A começar a 1 de Setembro. Não por ser o dia dedicado pela Igreja Católica à bela “Santa Beatriz da Silva Menezes, Virgem “ (1490-c 1550). Não por constituir efeméride da invasão da Polónia pela Alemanha (1939), da Conferência de Belgrado (1961) ou da tomada do poder por Muammar al-Qaddafi (1969). Não também pelo comemorativo propósito dos dias do Caixeiro Viajante ou do Professor de Educação Física. Nem sequer por marcar o nascimento de António Lobo Antunes (1942), o autor das extraordinárias “D´este viver aqui neste papel descripto. Cartas da Guerra” (1971-1972) , cuja edição as filhas organizaram (2005) , ou de Allen Weinstein (1937), prestigiado historiador americano e actual “Archivist of the United States “. Nada disso. Também não é por corresponder ao 9802º dia da minha actividade como professor universitário, cujo início data de 30 de Outubro de 1980, quatro meses após a conclusão da licenciatura e uma disputa em concurso público limpinho. Apenas porque me fica mais em conta.

Vamos lá tentar fazer disto um mundo aberto.

Burgau, 15 de Agosto de 2007
Helder Adegar Fonseca (HAF)

domingo, fevereiro 10

9962º Dia

I
Dar uso ao exercício da preguiça é um dever. Hoje cumpri a minha parte.. Entre jornais e TV (Sic Radical – Conan, etc.), e um banho de ” home movies “ incluindo a re-visita e descoberta do Mizoguchi .

II. Educação e Mudança: as reformas boas e as actuais reformas que alinham pelo “modelo reformista” português ou se quizermos as más reformas (uma longa experiência).

«Na verdade, meias reformas, meias ideias e meios objectivos, acabam por “morrer na praia”» [António Barreto, “ Retrato da Semana”, Público, 10 Fev. 2008]

“(…) a equipa do Ministério da Educação (ME) age de afogadilho. E afoga os Conselhos Executivos (CE) e os restantes professores e funcionários num volume esmagador e permanente de decretos-leis, decretos, despachos e circulares como não há memória. E o que resulta é que, em vez de mudar e melhorar o ensino , a cataduta de normas confusas , e muitas vezes contraditórias, está a perturbar a vida diária das escolas …. O ME faz o que quer, impõe o que entende, não escuta ninguém e crê-se olimpicamente superior a qualquer crítica” (J. Sousa Dias (leitor), “Cartas ao Leitor” , Público, 10 Fev. 2008)
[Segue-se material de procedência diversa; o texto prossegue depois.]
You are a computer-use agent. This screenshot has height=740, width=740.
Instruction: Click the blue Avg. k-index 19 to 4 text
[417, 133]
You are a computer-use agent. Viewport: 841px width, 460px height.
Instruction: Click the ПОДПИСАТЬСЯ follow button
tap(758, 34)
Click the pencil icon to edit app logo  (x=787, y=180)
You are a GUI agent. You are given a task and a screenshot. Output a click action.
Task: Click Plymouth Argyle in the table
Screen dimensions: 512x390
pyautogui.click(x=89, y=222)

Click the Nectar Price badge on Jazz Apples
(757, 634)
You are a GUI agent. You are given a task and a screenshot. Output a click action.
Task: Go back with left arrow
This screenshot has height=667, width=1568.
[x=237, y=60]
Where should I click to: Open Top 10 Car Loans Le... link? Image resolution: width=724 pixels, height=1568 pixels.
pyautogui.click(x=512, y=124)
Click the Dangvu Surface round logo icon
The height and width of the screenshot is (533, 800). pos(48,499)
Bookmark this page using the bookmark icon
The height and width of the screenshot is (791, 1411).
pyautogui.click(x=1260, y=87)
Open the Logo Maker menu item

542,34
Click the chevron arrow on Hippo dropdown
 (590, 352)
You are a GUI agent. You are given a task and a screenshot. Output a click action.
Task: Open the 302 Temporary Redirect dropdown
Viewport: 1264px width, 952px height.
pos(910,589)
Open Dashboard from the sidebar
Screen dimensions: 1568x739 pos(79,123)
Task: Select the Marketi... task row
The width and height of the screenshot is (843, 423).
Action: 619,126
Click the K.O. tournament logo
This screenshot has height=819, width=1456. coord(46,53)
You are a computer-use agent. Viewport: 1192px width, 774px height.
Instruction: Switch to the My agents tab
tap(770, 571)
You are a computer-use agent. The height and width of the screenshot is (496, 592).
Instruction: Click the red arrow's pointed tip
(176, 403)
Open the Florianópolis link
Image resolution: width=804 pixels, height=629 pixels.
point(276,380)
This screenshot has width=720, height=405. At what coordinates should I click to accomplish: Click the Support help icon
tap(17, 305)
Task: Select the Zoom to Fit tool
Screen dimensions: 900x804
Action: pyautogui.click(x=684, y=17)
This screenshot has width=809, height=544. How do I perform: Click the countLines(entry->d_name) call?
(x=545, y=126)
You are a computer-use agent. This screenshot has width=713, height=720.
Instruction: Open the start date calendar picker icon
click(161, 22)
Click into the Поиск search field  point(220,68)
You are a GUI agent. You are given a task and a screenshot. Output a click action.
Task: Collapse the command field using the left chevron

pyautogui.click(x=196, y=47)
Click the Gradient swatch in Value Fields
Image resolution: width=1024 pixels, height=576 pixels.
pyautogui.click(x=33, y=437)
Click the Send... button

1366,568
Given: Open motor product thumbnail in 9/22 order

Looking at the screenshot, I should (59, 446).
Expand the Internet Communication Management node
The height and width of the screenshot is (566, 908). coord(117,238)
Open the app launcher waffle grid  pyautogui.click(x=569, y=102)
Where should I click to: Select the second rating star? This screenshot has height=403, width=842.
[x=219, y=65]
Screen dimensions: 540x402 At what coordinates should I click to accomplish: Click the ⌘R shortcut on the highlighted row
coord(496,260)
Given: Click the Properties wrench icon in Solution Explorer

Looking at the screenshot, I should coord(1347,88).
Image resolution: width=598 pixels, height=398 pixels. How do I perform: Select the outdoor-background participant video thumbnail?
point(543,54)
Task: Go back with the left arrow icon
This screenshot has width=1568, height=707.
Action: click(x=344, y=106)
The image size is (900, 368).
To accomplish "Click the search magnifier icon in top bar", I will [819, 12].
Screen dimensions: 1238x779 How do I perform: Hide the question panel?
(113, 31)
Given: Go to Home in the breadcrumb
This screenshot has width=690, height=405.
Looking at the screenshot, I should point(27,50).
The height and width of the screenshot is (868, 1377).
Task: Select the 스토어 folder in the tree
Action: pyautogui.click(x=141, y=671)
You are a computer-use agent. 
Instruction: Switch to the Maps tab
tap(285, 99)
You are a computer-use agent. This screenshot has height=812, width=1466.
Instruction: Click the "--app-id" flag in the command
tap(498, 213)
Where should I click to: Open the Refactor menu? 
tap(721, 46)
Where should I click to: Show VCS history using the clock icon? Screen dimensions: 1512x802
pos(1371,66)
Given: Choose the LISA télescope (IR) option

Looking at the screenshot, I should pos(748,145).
Estes dois registos, ainda que centrados no que se passa na educação não superior, podem ser associados a clássica preticipação dos políticos da educação nacional imbuídos do sentido sebastiânico que temos aturado nas últimas duas década. Lamentavelmente só tenho razões para pensar que aquelas duas observações cobrem completamente o que se passa há um ano a esta parte na Universidade Pública a cujos quadros pertenço. Um incontinente desvario.

Mas o que mais chateia é ver muito pouco, no plano institucional, sobre o que possamos dizer: pelo menos nisto as coisas estão a correr bem ou vão no caminho certo. Tudo o que se revela positivo decorre apenas de esforços de indivíduos ou de grupos que por vezes enfrentam resistências, oposições ou o indiferentismo internos. Sei que estou a ser um pouco injusto com um par de colegas que integram a governação da instituição e que procuram cumprir a função com dedicação e acerto. Mas sei também que esses esforços são localizados, não atacam o centro dos problemas e não evitarão o pior.